| Instructions for the task |
Every line containing the string "Menu" is to be copied from the records.

| Records from a collection |
=== Section Start ===

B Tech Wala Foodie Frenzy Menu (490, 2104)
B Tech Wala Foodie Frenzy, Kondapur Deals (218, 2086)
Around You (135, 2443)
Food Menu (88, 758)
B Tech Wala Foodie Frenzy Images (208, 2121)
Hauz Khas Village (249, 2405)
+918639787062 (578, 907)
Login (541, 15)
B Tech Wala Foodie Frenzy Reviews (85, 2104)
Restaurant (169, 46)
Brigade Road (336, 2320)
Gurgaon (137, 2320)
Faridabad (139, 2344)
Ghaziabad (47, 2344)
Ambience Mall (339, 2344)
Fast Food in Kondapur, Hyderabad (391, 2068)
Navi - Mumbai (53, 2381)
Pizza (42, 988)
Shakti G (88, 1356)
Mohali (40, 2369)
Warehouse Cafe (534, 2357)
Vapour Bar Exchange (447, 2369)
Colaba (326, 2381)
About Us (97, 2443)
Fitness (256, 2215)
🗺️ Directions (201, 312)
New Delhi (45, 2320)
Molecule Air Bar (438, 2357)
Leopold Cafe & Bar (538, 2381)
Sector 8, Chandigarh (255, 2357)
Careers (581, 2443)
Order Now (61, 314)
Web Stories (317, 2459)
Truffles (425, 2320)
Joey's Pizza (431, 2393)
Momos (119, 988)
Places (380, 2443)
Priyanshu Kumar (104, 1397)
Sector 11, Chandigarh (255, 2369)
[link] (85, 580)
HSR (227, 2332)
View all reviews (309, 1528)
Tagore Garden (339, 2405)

=== Section End ===

| Output for this task |
B Tech Wala Foodie Frenzy Menu (490, 2104)
Food Menu (88, 758)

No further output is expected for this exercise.